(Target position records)
####

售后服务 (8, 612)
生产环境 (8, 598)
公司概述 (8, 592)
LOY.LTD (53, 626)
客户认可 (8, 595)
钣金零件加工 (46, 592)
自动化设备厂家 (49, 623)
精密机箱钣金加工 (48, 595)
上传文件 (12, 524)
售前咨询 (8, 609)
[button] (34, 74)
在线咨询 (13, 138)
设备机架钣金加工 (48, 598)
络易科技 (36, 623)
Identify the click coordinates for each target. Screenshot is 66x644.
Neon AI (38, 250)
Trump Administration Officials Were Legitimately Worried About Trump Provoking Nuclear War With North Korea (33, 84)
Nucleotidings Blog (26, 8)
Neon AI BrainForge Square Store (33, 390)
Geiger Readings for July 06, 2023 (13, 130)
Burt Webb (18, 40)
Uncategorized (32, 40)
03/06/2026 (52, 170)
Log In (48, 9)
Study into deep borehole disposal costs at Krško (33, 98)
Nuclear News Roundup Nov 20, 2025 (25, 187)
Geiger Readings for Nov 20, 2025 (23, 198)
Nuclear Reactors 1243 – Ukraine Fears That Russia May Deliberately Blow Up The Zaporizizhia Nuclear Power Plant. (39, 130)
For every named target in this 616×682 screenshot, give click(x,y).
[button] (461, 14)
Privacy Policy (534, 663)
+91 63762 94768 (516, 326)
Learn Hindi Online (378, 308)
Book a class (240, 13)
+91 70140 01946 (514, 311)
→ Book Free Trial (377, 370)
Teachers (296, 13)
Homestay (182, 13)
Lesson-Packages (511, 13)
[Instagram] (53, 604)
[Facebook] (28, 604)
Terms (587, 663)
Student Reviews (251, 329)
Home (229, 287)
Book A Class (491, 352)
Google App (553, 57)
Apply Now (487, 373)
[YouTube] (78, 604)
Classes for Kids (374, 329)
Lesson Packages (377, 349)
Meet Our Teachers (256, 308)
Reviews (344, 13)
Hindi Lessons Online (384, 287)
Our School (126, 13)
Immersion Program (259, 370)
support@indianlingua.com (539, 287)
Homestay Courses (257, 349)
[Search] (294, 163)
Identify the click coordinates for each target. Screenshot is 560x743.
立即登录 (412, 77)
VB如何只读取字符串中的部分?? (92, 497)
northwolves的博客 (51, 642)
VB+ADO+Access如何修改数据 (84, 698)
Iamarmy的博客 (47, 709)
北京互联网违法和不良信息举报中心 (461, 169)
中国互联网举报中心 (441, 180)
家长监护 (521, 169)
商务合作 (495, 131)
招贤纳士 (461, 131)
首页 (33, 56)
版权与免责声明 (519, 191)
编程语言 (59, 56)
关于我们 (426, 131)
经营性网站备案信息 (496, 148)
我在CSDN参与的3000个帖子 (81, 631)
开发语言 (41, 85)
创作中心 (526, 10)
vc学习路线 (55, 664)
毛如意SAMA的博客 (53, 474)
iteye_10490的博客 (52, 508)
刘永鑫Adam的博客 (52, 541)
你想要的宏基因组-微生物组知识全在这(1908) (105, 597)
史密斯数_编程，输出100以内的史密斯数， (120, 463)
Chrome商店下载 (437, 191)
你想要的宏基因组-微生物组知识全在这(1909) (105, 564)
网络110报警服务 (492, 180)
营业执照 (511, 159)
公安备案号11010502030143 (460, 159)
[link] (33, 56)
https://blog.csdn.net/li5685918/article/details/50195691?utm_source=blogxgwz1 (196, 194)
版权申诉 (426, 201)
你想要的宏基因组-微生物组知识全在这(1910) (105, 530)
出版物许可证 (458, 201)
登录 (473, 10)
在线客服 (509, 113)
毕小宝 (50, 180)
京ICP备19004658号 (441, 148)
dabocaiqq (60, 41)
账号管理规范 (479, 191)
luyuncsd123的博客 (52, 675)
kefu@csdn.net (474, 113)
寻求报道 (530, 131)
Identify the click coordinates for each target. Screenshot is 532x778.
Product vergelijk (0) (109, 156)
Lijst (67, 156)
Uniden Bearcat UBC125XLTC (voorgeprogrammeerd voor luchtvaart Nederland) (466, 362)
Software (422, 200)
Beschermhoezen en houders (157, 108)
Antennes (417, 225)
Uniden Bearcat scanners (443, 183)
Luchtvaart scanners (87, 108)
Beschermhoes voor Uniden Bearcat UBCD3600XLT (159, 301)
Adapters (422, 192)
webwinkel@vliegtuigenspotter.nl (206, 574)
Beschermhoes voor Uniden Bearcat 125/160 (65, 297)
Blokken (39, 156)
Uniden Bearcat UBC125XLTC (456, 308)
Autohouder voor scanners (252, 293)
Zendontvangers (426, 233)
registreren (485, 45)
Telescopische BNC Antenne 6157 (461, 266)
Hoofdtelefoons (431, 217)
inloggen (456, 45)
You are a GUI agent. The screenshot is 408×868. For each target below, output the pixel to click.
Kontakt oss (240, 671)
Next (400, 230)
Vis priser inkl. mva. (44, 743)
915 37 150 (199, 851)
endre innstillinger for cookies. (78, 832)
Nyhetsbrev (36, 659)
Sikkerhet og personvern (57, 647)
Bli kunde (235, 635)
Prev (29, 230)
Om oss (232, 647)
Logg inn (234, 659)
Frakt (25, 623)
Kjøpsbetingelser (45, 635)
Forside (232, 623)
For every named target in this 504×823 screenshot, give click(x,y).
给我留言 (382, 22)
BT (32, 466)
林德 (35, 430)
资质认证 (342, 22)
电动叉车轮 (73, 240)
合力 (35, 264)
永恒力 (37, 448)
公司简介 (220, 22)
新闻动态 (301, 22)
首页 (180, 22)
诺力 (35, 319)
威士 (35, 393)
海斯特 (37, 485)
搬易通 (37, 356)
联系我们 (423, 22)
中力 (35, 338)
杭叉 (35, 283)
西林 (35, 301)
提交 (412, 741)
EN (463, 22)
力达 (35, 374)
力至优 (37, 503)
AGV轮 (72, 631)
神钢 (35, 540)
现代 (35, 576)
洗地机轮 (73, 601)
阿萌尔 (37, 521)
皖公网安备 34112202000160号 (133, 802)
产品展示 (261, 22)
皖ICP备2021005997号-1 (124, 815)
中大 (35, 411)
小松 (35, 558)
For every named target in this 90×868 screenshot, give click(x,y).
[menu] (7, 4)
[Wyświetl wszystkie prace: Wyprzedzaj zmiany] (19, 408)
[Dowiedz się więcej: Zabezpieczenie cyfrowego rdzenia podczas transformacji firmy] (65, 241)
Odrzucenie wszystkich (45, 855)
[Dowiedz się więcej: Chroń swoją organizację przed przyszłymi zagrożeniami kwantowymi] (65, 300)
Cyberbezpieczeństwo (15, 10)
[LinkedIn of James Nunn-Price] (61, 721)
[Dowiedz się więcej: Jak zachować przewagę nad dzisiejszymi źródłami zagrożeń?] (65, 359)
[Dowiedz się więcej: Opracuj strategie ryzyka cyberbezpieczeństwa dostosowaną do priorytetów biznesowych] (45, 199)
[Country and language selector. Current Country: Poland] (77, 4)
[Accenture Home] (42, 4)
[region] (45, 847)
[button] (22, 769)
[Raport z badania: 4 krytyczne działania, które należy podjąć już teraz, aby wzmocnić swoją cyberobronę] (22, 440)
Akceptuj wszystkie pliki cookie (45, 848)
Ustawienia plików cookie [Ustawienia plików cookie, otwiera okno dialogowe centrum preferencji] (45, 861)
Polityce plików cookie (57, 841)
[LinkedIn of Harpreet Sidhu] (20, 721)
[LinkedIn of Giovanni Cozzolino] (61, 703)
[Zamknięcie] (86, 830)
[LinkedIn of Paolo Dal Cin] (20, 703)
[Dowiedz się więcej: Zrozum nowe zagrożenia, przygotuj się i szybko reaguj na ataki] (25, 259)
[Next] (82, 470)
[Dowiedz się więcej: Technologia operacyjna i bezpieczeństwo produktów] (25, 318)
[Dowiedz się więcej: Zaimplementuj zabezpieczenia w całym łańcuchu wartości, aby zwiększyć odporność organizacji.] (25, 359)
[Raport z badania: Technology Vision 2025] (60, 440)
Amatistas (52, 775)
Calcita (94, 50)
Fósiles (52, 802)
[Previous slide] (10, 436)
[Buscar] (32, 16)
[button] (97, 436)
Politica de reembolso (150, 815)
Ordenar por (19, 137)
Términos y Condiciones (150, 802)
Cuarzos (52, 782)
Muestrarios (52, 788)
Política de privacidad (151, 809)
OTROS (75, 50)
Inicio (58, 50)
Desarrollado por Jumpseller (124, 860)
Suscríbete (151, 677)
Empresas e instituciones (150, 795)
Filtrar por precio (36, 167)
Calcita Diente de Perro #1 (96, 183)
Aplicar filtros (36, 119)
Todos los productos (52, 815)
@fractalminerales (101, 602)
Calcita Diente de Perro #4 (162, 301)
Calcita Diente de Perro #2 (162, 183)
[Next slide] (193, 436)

####

Problem requirements
Lay out the entries as a numbered list, from the line with "Trump Administration Officials" up to and including the line with "01946 (514, 311)", and skip any blank lines.

Written answer
1. Trump Administration Officials Were Legitimately Worried About Trump Provoking Nuclear War With North Korea (33, 84)
2. Nucleotidings Blog (26, 8)
3. Neon AI BrainForge Square Store (33, 390)
4. Geiger Readings for July 06, 2023 (13, 130)
5. Burt Webb (18, 40)
6. Uncategorized (32, 40)
7. 03/06/2026 (52, 170)
8. Log In (48, 9)
9. Study into deep borehole disposal costs at Krško (33, 98)
10. Nuclear News Roundup Nov 20, 2025 (25, 187)
11. Geiger Readings for Nov 20, 2025 (23, 198)
12. Nuclear Reactors 1243 – Ukraine Fears That Russia May Deliberately Blow Up The Zaporizizhia Nuclear Power Plant. (39, 130)
13. For every named target in this 616×682 screenshot, give click(x,y).
14. [button] (461, 14)
15. Privacy Policy (534, 663)
16. +91 63762 94768 (516, 326)
17. Learn Hindi Online (378, 308)
18. Book a class (240, 13)
19. +91 70140 01946 (514, 311)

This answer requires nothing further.